Texte fourni
------------------------------------------------
La France et la Belgique se trouvent
à la charnière des deux zones. L'Europe du Nord,
de culture et de tradition protestante, lit beaucoup plus
de quotidiens que celle du Sud, catholique et orthodoxe. Le
cas de l'Irlande confirme cette analyse. Dans ce pays, géographiquement
situé au Nord et profondément influencé
par la culture britannique, la religion catholique est largement
dominante. Il est normal que, tiraillée ainsi entre
les deux univers, l'Irlande se trouve dans la zone intermédiaire.
Au-delà des chiffres,
d'autres éléments de différenciation
peuvent être identifiés :
L'existence dans les pays du Nord de quotidiens nationaux populaires
bon marché et à grand tirage, flattant et entretenant
les plus mauvais goûts du public, n'a pas d'équivalent
dans les pays du Sud. Faut-il regretter l'absence en France,
en Italie ou en Espagne de cette presse de caniveau même
si elle fait chuter les statistiques ?
------------------------------------------------
Données fournies

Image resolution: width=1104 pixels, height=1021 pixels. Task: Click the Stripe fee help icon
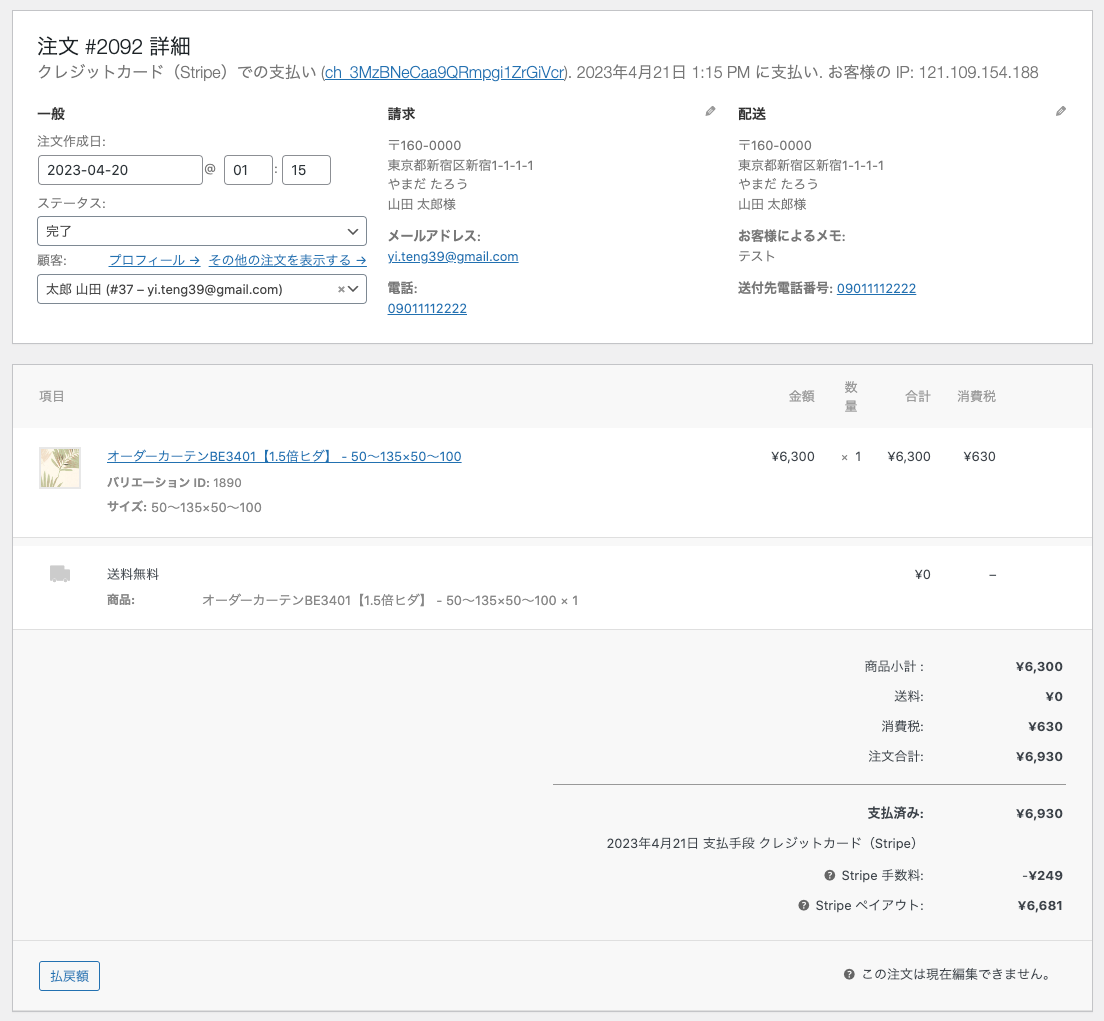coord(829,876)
------------------------------------------------
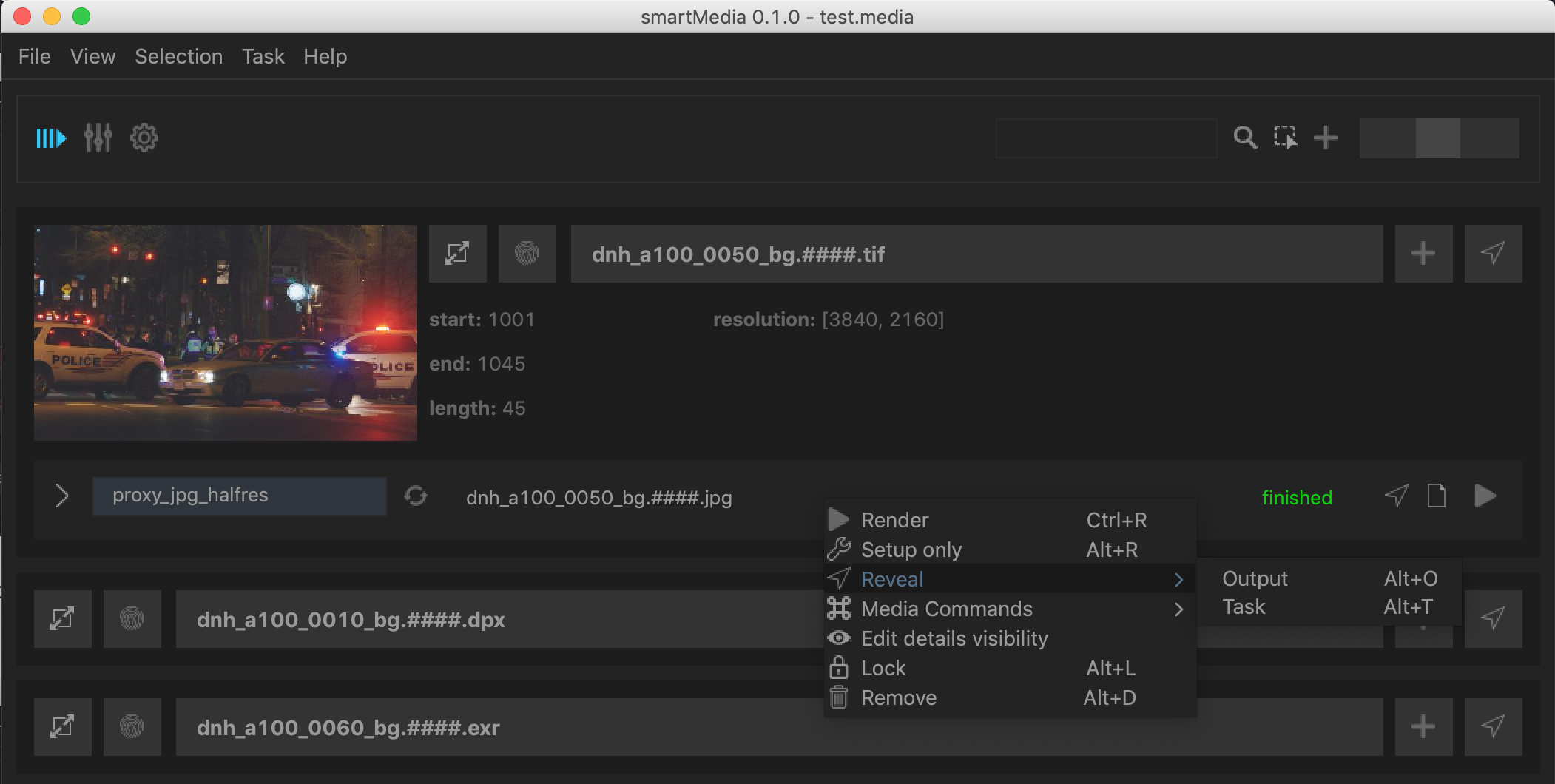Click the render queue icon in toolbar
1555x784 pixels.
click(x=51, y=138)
------------------------------------------------
Consigne écrite
Poursuivez le texte sur la lecture des quotidiens en Europe après sa dernière phrase. Les enregistrements n'ont aucun rôle ici.

Réponse à la consigne
Les pays du Sud, en revanche, possèdent beaucoup plus
de quotidiens spécialisés, notamment en sport
et en économie, qui tendent à concurrencer les
généralistes. Au Portugal, la diffusion du quotidien
sportif Record talonne de très près celle du
chef de file des quotidiens nationaux, le Jornal de Noticias.
En Italie, la Gazetta dello sport vient en troisième
position avec une vente moyenne de 456 000 exemplaires, une
diffusion supérieure à celle de L'Equipe (389
000 ex.) en France. Après avoir tenu la tête
du classement pendant de longues années en Espagne,
le quotidien sportif Marca, est passé en deuxième
position avec une diffusion de 397 000 exemplaires. En Italie,
le quotidien économique Il Sole/24 Ore diffuse 391
000 exemplaires. Le Royaume-Uni peut cependant s'enorgueillir,
à juste titre, de posséder l'un des quotidiens
économiques les plus influents de la planète,
The Financial Times (478 000 ex., dont 170 000 en Grande-Bretagne
même). Il est édité par le groupe Pearson
qui possède également en France Les Echos (123
000 ex.).
Les journaux du Nord sont meilleur marché que les journaux
du Sud. Au Royaume-Uni, le prix de la plupart des quotidiens
nationaux et régionaux tourne autour de 30 pence soit
moins de 3 FF (0,46 €). Les journaux de qualité
comme The Independent ou The Guardian sont un peu plus chers.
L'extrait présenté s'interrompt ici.